The data =>
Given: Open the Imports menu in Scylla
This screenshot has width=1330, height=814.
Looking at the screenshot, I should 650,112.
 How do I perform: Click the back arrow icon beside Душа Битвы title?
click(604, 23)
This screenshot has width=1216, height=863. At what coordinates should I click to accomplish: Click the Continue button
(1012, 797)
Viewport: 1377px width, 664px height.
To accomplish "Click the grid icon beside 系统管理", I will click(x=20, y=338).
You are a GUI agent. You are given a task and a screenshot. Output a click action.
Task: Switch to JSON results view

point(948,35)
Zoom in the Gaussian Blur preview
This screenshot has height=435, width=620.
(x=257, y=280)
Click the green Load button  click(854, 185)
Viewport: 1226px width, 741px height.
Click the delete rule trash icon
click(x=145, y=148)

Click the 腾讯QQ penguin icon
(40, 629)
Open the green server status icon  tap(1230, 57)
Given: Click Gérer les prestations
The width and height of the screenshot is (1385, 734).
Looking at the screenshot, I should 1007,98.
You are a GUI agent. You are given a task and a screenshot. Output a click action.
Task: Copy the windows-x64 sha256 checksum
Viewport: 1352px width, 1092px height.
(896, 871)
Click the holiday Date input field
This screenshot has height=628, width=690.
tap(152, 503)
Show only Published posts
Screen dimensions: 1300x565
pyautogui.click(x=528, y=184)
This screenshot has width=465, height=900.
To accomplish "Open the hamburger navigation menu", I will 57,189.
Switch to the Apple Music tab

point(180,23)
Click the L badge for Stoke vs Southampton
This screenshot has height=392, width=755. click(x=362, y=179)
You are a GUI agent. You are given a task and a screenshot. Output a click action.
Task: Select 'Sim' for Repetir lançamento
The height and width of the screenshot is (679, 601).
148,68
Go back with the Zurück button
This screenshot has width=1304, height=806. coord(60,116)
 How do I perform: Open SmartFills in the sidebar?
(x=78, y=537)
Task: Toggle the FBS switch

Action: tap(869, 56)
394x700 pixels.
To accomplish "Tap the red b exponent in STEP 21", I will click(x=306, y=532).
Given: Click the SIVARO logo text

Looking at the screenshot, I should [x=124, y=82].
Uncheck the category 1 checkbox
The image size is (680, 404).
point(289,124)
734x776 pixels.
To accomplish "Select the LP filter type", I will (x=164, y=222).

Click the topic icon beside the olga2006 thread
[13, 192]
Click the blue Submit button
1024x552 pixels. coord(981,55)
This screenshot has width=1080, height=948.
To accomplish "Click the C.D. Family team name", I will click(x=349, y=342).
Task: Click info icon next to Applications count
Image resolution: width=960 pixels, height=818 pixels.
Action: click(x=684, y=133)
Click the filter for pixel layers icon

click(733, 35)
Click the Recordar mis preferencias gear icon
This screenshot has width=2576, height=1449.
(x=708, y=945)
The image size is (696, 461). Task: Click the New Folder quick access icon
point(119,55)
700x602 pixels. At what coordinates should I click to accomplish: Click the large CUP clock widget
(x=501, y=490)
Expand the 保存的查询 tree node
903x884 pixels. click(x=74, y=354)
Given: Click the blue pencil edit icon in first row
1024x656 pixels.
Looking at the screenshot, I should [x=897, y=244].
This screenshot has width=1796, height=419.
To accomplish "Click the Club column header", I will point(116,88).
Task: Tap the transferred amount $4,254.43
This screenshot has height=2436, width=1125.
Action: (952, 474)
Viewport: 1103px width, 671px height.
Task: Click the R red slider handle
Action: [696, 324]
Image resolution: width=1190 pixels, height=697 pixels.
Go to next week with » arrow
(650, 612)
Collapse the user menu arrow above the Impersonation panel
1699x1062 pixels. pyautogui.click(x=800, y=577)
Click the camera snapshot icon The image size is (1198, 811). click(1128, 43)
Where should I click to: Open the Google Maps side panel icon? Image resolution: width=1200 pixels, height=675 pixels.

Goal of the exercise => Look through the entries above and quote exactly the lines from the line with "This screenshot has width=465, height=900." to the line with "Task: Select 'Sim' for Repetir lançamento", counting both of those lines.

Output of the exercise =>
This screenshot has width=465, height=900.
To accomplish "Open the hamburger navigation menu", I will 57,189.
Switch to the Apple Music tab

point(180,23)
Click the L badge for Stoke vs Southampton
This screenshot has height=392, width=755. click(x=362, y=179)
You are a GUI agent. You are given a task and a screenshot. Output a click action.
Task: Select 'Sim' for Repetir lançamento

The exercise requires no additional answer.